▸ **Extracted material**:
++++++

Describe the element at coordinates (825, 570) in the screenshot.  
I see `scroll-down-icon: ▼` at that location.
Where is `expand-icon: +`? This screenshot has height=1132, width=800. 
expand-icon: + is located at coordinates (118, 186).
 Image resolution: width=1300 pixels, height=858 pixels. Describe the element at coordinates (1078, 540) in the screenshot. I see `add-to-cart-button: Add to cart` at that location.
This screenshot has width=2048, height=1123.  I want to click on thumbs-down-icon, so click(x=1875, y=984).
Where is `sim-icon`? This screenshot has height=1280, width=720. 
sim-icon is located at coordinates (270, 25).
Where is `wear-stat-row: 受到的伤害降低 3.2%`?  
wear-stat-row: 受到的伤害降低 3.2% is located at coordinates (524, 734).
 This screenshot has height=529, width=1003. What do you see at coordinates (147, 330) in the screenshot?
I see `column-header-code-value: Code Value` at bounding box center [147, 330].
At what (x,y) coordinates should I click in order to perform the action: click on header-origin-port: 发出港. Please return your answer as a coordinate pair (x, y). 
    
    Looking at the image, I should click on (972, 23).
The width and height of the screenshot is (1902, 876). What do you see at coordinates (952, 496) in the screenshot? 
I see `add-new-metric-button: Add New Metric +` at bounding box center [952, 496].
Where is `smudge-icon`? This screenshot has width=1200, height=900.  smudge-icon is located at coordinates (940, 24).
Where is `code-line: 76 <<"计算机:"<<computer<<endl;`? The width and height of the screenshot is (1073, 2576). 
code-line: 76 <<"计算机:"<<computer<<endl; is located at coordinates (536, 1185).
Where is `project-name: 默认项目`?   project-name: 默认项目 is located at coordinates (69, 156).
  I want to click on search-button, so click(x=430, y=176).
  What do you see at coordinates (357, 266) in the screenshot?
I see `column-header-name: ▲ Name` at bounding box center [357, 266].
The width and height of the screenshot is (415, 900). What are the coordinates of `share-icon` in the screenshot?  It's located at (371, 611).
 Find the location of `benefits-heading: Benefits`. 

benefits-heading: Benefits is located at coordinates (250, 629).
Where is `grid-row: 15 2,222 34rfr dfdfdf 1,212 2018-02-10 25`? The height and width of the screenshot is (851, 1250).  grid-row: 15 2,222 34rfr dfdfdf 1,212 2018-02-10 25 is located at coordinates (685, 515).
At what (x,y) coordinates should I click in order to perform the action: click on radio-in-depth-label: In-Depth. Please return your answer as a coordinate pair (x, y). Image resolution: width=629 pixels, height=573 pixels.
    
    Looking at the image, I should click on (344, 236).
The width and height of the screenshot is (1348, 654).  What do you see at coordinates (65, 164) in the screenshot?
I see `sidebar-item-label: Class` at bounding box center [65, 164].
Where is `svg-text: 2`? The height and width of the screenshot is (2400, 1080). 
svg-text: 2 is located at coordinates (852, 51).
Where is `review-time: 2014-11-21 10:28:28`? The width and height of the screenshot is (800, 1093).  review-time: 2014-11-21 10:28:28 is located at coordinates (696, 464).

++++++

▸ **What you have to do**: Write the records above as a JSON list of strings, with one string for each line and the blank lines left out.

▸ **Answer space**:
[
  "Describe the element at coordinates (825, 570) in the screenshot.  ",
  "I see `scroll-down-icon: ▼` at that location.",
  "Where is `expand-icon: +`? This screenshot has height=1132, width=800. ",
  "expand-icon: + is located at coordinates (118, 186).",
  " Image resolution: width=1300 pixels, height=858 pixels. Describe the element at coordinates (1078, 540) in the screenshot. I see `add-to-cart-button: Add to cart` at that location.",
  "This screenshot has width=2048, height=1123.  I want to click on thumbs-down-icon, so click(x=1875, y=984).",
  "Where is `sim-icon`? This screenshot has height=1280, width=720. ",
  "sim-icon is located at coordinates (270, 25).",
  "Where is `wear-stat-row: 受到的伤害降低 3.2%`?  ",
  "wear-stat-row: 受到的伤害降低 3.2% is located at coordinates (524, 734).",
  " This screenshot has height=529, width=1003. What do you see at coordinates (147, 330) in the screenshot?",
  "I see `column-header-code-value: Code Value` at bounding box center [147, 330].",
  "At what (x,y) coordinates should I click in order to perform the action: click on header-origin-port: 发出港. Please return your answer as a coordinate pair (x, y). ",
  "    Looking at the image, I should click on (972, 23).",
  "The width and height of the screenshot is (1902, 876). What do you see at coordinates (952, 496) in the screenshot? ",
  "I see `add-new-metric-button: Add New Metric +` at bounding box center [952, 496].",
  "Where is `smudge-icon`? This screenshot has width=1200, height=900.  smudge-icon is located at coordinates (940, 24).",
  "Where is `code-line: 76 <<\"计算机:\"<<computer<<endl;`? The width and height of the screenshot is (1073, 2576). ",
  "code-line: 76 <<\"计算机:\"<<computer<<endl; is located at coordinates (536, 1185).",
  "Where is `project-name: 默认项目`?   project-name: 默认项目 is located at coordinates (69, 156).",
  "  I want to click on search-button, so click(x=430, y=176).",
  "  What do you see at coordinates (357, 266) in the screenshot?",
  "I see `column-header-name: ▲ Name` at bounding box center [357, 266].",
  "The width and height of the screenshot is (415, 900). What are the coordinates of `share-icon` in the screenshot?  It's located at (371, 611).",
  " Find the location of `benefits-heading: Benefits`. ",
  "benefits-heading: Benefits is located at coordinates (250, 629).",
  "Where is `grid-row: 15 2,222 34rfr dfdfdf 1,212 2018-02-10 25`? The height and width of the screenshot is (851, 1250).  grid-row: 15 2,222 34rfr dfdfdf 1,212 2018-02-10 25 is located at coordinates (685, 515).",
  "At what (x,y) coordinates should I click in order to perform the action: click on radio-in-depth-label: In-Depth. Please return your answer as a coordinate pair (x, y). Image resolution: width=629 pixels, height=573 pixels.",
  "    Looking at the image, I should click on (344, 236).",
  "The width and height of the screenshot is (1348, 654).  What do you see at coordinates (65, 164) in the screenshot?",
  "I see `sidebar-item-label: Class` at bounding box center [65, 164].",
  "Where is `svg-text: 2`? The height and width of the screenshot is (2400, 1080). ",
  "svg-text: 2 is located at coordinates (852, 51).",
  "Where is `review-time: 2014-11-21 10:28:28`? The width and height of the screenshot is (800, 1093).  review-time: 2014-11-21 10:28:28 is located at coordinates (696, 464)."
]